Tin-topped, mud-wall shanties strangle the landscape in urban pockets throughout Kenya. Overcrowded with nearly 1,200 people packed in every 2.47 acres these mega-slums lack the most basic amenities. Pit latrines are shared by as many as 75 neighbors at a time; plastic bags containing feces litter roadsides. There are some 200 slums in the country, where a family of five is squeezed into nine square metres of space. Kibera, the second largest slum on the continent, houses between 400,000 – 600,000 residents. Nairobi is still ranked one of the most insecure cities in the world according to the UN International Civil Service Commission.

It is these conditions that gave rise to the one of the worst cholera epidemics in a decade, which swept the nation two years ago. These same conditions have contributed to the country’s ranking one of the highest HIV/ AIDS prevalence rates in the world.   And, it is in these conditions that another epidemic — violence — has been increasing. Militia groups swell their ranks recruiting from these densely populated slums, where devastating poverty has left few options.

Creating options, sharing experiences and building strategy for dealing with organised crime, violence and militia growth in Kenya were the running themes for a week-long programme convened by the Open Society Initiative for Eastern Africa and the United Nations Development Programme. Kenya has invested considerably in redevelopment plans with hopes to contend economically with the Asian 'economic tigers' by 2030, but as economist Paul Collier has argued that development is often blocked where conflict occurs. Conflict is at least one of the main 'blocks' to development.  In fact, the IMF has coined the term “development in reverse” to describe nations that can’t pull out of a cycle of poverty due to conflict.

Brent Decker, Coordinator of International Programmes at CeaseFire, was one of more than 30 speakers who presented at the programme. Mr. Decker in partnership with the American Islamic Congress was instrumental in adapting the CeaseFire model to Basrah, Iraq in 2008 (a case statement for the intervention appears in the recently published Beyond Suppression). Then as now, one of the most vexing challenges they faced was how to apply a model developed for gang-involved young people in Chicago to inter-tribal and militia violence.

CeaseFire is based on the understanding that interpersonal conflict, regardless of the culture or context, arises out of a grievance. Petty disputes, bad business transactions, geographical boundaries, threats over minor personal affairs often gain momentum encompassing family, friends, tribal members and other affiliations that escalate these clashes into larger scale feuds. If you can identify the initial grievance on the front end — snuff out that spark, so to speak — you can stop violence from escalating to such dramatic and tragic levels.  Dr. Gary Slutkin, CeaseFire Executive Director, expounds on this theory by analyzing recent events in London and in a recent interview with WBEZ Worldview.

On-the-ground in Iraq this translates to sending highly-trained conflict mediation specialists into the community to visit mosques, clerics, tribal leaders and community influencers and recruiting them to the cause. It means coordinating a culturally-specific social marketing campaign with focused messages. It means facilitating a movement that empowers community representatives to take an active role in violence prevention.

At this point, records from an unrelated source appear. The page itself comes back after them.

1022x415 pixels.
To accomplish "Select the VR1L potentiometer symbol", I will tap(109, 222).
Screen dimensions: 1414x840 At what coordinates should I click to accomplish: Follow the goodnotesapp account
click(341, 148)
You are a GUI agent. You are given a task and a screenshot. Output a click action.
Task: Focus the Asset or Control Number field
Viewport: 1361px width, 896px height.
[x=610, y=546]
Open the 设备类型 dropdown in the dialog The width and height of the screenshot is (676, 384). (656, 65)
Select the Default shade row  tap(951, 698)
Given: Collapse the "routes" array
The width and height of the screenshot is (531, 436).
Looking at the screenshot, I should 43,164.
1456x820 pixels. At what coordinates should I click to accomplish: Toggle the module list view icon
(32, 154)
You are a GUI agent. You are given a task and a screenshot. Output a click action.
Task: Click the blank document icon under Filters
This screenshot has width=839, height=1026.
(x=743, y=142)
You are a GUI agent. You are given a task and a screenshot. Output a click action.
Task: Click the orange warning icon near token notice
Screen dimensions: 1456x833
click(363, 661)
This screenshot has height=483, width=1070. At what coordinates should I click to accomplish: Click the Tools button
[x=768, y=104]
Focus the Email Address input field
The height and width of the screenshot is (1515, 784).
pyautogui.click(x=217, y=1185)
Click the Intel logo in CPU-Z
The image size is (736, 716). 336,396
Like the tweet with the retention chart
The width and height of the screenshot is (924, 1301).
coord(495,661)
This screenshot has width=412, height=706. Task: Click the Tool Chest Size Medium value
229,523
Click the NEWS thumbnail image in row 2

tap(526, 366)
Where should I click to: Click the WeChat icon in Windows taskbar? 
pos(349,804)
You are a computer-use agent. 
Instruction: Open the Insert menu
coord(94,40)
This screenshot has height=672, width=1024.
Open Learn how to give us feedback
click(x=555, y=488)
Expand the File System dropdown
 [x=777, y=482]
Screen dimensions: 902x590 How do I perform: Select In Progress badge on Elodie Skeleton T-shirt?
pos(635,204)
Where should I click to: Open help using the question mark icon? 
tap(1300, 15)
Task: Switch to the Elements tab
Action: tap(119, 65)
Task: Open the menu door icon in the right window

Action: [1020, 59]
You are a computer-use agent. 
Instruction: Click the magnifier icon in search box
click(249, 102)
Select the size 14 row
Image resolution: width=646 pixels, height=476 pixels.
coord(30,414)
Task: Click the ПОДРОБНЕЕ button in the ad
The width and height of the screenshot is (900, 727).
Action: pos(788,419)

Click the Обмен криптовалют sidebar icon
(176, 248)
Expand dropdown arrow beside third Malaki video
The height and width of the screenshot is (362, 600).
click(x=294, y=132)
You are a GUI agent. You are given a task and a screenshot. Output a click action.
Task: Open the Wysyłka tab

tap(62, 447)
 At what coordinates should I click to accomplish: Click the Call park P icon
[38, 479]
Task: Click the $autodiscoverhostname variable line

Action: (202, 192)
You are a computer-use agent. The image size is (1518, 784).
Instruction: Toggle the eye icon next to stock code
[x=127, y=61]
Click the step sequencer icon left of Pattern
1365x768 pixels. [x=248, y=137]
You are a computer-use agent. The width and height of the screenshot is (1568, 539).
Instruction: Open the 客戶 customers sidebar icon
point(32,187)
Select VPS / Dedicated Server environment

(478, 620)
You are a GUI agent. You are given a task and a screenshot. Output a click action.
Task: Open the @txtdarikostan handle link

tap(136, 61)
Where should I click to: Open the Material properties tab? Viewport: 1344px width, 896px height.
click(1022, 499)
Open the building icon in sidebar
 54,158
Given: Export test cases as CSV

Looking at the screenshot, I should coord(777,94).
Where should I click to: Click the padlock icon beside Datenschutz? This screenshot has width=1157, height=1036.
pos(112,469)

“In many ways, Iraq was our proof point for this concept,” Brent explains, “we had seen the model successfully replicated in other cities in the US, but we hadn’t seen it applied to another culture before Basrah.” The success of the programme speaks for itself, since 2008 it has grown to include four additional communities in Iraq, an expansion that has been spurred by community leaders themselves.

“Lessons from that initial adaptation are invaluable to us, we are constantly adjusting what we are doing on-the-ground based off the real world experience of our workers. This has been true throughout the Iraq expansion and would be a benefit to replication in Kenya,” Brent adds.

CeaseFire hopes that it can be a contributing factor to Kenya’s ambitious revitalization plan by helping to reverse the nation’s violence epidemic.